■ Task material ■
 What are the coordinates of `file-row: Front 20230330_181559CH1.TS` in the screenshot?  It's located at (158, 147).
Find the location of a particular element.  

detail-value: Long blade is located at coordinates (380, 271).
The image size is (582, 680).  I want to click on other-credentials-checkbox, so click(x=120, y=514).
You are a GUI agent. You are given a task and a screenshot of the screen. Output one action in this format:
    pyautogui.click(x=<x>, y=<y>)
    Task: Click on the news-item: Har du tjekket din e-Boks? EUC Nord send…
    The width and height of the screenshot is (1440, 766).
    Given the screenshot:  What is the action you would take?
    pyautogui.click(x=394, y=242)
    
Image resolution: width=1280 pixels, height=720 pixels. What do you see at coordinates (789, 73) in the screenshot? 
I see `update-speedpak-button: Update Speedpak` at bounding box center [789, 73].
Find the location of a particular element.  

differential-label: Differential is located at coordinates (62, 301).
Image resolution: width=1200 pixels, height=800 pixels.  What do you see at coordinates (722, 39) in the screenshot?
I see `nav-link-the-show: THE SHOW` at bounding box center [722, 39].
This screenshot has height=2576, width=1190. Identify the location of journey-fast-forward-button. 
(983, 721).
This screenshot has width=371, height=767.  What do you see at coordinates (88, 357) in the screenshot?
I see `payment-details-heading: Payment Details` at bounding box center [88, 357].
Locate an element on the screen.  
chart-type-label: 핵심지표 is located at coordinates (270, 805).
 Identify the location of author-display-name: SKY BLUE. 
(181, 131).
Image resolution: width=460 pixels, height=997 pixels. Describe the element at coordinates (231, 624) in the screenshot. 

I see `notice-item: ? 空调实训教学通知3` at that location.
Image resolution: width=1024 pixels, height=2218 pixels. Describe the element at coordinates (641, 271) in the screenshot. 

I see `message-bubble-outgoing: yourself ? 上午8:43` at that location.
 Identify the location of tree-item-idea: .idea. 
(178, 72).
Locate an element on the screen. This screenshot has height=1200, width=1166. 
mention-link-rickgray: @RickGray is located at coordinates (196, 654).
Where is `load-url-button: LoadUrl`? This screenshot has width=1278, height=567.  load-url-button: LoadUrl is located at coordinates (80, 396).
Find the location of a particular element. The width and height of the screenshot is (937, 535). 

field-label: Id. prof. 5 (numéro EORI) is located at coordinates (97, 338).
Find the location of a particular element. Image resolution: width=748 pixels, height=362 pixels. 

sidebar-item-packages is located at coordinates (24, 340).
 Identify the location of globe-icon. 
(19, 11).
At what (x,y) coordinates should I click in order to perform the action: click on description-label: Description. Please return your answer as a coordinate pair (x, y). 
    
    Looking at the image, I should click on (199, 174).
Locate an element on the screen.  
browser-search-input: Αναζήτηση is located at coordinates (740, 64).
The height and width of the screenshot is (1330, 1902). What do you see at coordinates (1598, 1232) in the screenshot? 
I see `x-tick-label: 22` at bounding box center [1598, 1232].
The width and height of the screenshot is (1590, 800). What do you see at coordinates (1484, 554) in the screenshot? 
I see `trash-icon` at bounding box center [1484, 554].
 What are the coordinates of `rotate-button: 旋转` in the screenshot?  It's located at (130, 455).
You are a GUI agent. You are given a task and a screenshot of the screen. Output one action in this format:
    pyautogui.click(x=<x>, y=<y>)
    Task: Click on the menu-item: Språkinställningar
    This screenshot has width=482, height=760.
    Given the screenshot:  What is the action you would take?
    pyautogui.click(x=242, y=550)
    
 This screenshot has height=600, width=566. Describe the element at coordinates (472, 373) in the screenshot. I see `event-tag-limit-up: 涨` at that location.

■ Required action ■
Reproduce all of the records above verbatim, line for line, with no changes.

■ Solution to the problem ■
 What are the coordinates of `file-row: Front 20230330_181559CH1.TS` in the screenshot?  It's located at (158, 147).
Find the location of a particular element.  

detail-value: Long blade is located at coordinates (380, 271).
The image size is (582, 680).  I want to click on other-credentials-checkbox, so click(x=120, y=514).
You are a GUI agent. You are given a task and a screenshot of the screen. Output one action in this format:
    pyautogui.click(x=<x>, y=<y>)
    Task: Click on the news-item: Har du tjekket din e-Boks? EUC Nord send…
    The width and height of the screenshot is (1440, 766).
    Given the screenshot:  What is the action you would take?
    pyautogui.click(x=394, y=242)
    
Image resolution: width=1280 pixels, height=720 pixels. What do you see at coordinates (789, 73) in the screenshot? 
I see `update-speedpak-button: Update Speedpak` at bounding box center [789, 73].
Find the location of a particular element.  

differential-label: Differential is located at coordinates (62, 301).
Image resolution: width=1200 pixels, height=800 pixels.  What do you see at coordinates (722, 39) in the screenshot?
I see `nav-link-the-show: THE SHOW` at bounding box center [722, 39].
This screenshot has height=2576, width=1190. Identify the location of journey-fast-forward-button. 
(983, 721).
This screenshot has width=371, height=767.  What do you see at coordinates (88, 357) in the screenshot?
I see `payment-details-heading: Payment Details` at bounding box center [88, 357].
Locate an element on the screen.  
chart-type-label: 핵심지표 is located at coordinates (270, 805).
 Identify the location of author-display-name: SKY BLUE. 
(181, 131).
Image resolution: width=460 pixels, height=997 pixels. Describe the element at coordinates (231, 624) in the screenshot. 

I see `notice-item: ? 空调实训教学通知3` at that location.
Image resolution: width=1024 pixels, height=2218 pixels. Describe the element at coordinates (641, 271) in the screenshot. 

I see `message-bubble-outgoing: yourself ? 上午8:43` at that location.
 Identify the location of tree-item-idea: .idea. 
(178, 72).
Locate an element on the screen. This screenshot has height=1200, width=1166. 
mention-link-rickgray: @RickGray is located at coordinates (196, 654).
Where is `load-url-button: LoadUrl`? This screenshot has width=1278, height=567.  load-url-button: LoadUrl is located at coordinates (80, 396).
Find the location of a particular element. The width and height of the screenshot is (937, 535). 

field-label: Id. prof. 5 (numéro EORI) is located at coordinates (97, 338).
Find the location of a particular element. Image resolution: width=748 pixels, height=362 pixels. 

sidebar-item-packages is located at coordinates (24, 340).
 Identify the location of globe-icon. 
(19, 11).
At what (x,y) coordinates should I click in order to perform the action: click on description-label: Description. Please return your answer as a coordinate pair (x, y). 
    
    Looking at the image, I should click on (199, 174).
Locate an element on the screen.  
browser-search-input: Αναζήτηση is located at coordinates (740, 64).
The height and width of the screenshot is (1330, 1902). What do you see at coordinates (1598, 1232) in the screenshot? 
I see `x-tick-label: 22` at bounding box center [1598, 1232].
The width and height of the screenshot is (1590, 800). What do you see at coordinates (1484, 554) in the screenshot? 
I see `trash-icon` at bounding box center [1484, 554].
 What are the coordinates of `rotate-button: 旋转` in the screenshot?  It's located at (130, 455).
You are a GUI agent. You are given a task and a screenshot of the screen. Output one action in this format:
    pyautogui.click(x=<x>, y=<y>)
    Task: Click on the menu-item: Språkinställningar
    This screenshot has width=482, height=760.
    Given the screenshot:  What is the action you would take?
    pyautogui.click(x=242, y=550)
    
 This screenshot has height=600, width=566. Describe the element at coordinates (472, 373) in the screenshot. I see `event-tag-limit-up: 涨` at that location.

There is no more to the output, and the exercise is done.